Update the material below so that every "Image resolution" reads "Display resolution" instead, and leave everything else unchanged.
◇ ◇ ◇
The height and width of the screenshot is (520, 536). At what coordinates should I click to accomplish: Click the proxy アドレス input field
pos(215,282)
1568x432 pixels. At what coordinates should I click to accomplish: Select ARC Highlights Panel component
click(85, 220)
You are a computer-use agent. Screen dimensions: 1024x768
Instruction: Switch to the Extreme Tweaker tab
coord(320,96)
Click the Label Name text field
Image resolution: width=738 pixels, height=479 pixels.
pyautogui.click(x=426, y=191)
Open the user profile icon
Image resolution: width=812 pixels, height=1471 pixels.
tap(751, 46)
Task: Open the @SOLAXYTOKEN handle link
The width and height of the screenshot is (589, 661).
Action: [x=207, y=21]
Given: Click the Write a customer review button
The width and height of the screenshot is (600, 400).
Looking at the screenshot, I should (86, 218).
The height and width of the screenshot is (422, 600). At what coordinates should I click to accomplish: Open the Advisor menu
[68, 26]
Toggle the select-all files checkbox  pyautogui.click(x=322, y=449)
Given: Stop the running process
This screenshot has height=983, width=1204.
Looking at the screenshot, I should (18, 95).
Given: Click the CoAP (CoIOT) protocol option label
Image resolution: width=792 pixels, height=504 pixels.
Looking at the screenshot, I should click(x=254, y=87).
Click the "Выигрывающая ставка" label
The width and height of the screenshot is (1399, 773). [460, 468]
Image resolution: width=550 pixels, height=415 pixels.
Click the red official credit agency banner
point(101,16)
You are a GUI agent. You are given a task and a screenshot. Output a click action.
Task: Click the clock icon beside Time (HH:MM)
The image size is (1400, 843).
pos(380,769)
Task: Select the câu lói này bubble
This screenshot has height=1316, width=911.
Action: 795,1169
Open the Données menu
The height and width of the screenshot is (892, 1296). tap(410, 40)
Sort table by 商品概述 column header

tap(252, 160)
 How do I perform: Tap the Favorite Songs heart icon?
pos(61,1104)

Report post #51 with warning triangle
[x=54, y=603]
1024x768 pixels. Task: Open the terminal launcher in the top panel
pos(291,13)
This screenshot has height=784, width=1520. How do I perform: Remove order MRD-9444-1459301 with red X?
◇ ◇ ◇
**Result of the exercise**.
The height and width of the screenshot is (520, 536). At what coordinates should I click to accomplish: Click the proxy アドレス input field
pos(215,282)
1568x432 pixels. At what coordinates should I click to accomplish: Select ARC Highlights Panel component
click(85, 220)
You are a computer-use agent. Screen dimensions: 1024x768
Instruction: Switch to the Extreme Tweaker tab
coord(320,96)
Click the Label Name text field
Display resolution: width=738 pixels, height=479 pixels.
pyautogui.click(x=426, y=191)
Open the user profile icon
Display resolution: width=812 pixels, height=1471 pixels.
tap(751, 46)
Task: Open the @SOLAXYTOKEN handle link
The width and height of the screenshot is (589, 661).
Action: [x=207, y=21]
Given: Click the Write a customer review button
The width and height of the screenshot is (600, 400).
Looking at the screenshot, I should (86, 218).
The height and width of the screenshot is (422, 600). At what coordinates should I click to accomplish: Open the Advisor menu
[68, 26]
Toggle the select-all files checkbox  pyautogui.click(x=322, y=449)
Given: Stop the running process
This screenshot has height=983, width=1204.
Looking at the screenshot, I should (18, 95).
Given: Click the CoAP (CoIOT) protocol option label
Display resolution: width=792 pixels, height=504 pixels.
Looking at the screenshot, I should click(x=254, y=87).
Click the "Выигрывающая ставка" label
The width and height of the screenshot is (1399, 773). [460, 468]
Display resolution: width=550 pixels, height=415 pixels.
Click the red official credit agency banner
point(101,16)
You are a GUI agent. You are given a task and a screenshot. Output a click action.
Task: Click the clock icon beside Time (HH:MM)
The image size is (1400, 843).
pos(380,769)
Task: Select the câu lói này bubble
This screenshot has height=1316, width=911.
Action: 795,1169
Open the Données menu
The height and width of the screenshot is (892, 1296). tap(410, 40)
Sort table by 商品概述 column header

tap(252, 160)
 How do I perform: Tap the Favorite Songs heart icon?
pos(61,1104)

Report post #51 with warning triangle
[x=54, y=603]
1024x768 pixels. Task: Open the terminal launcher in the top panel
pos(291,13)
This screenshot has height=784, width=1520. How do I perform: Remove order MRD-9444-1459301 with red X?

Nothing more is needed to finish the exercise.